One such episode is currently underway, hogging headlines and prime air time. Udta Punjab, a crime thriller based on the narcotics problem faced by the northern Indian state of Punjab, has led to a face-off between its makers and the country’s film certification board headed by a much-reviled Pahlaj Nihalani.

While the controversy itself is still unfolding, with the movie’s release date hanging due to legal procedures, a section of industry veterans are out volubly defending the filmmakers’ right to, well, make films without being hounded for perceived breach of moral or social codes.

Yet, one tends to suspect the conviction of these vociferous voices. For, the industry has let many crucial “free speech moments” pass in the past. During episodes when right to free speech faced the gravest of threats, industry stalwarts have either maintained a stellar silence or even harangued those who sought to push the envelope.

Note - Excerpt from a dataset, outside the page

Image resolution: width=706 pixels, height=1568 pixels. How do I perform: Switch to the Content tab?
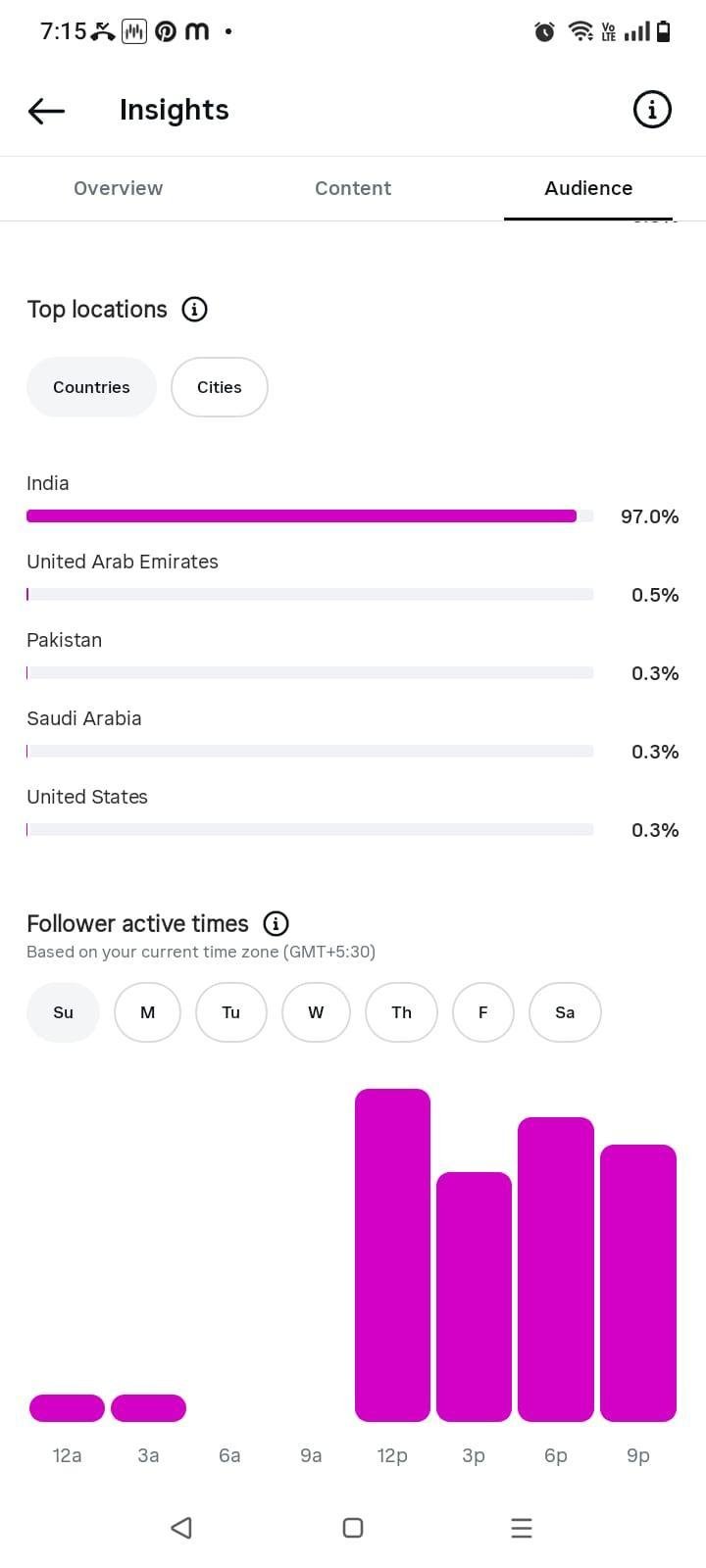coord(353,188)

For instance, film producer Ashok Pandit, a member of the Central Board of Film Certification (CBFC) himself, has lambasted the move to censor Udta Punjab.

Yet, when comedian Tanmay Bhat recently used a Snapchat video to rib two of India’s most iconic celebrities—legendary playback singer Lata Mangeshkar and iconic cricketer Sachin Tendulkar—he, along with a whole host of Bollywood celebrities, such as actors Riteish Deshmukh and Celina Jaitley, were heard denouncing the young comedian.

They did this exactly when Pandit and friends ought to have defended Bhat’s right to crack jokes—even crass ones. But holy cows are not to be trifled with, you see.

Indeed, there’s never been a dearth of holy cows in Bollywood; the kinds against whom nothing must be said—free speech be damned! In fact, these holy cows themselves have often displayed schizophrenic inconsistency vis a vis free speech.  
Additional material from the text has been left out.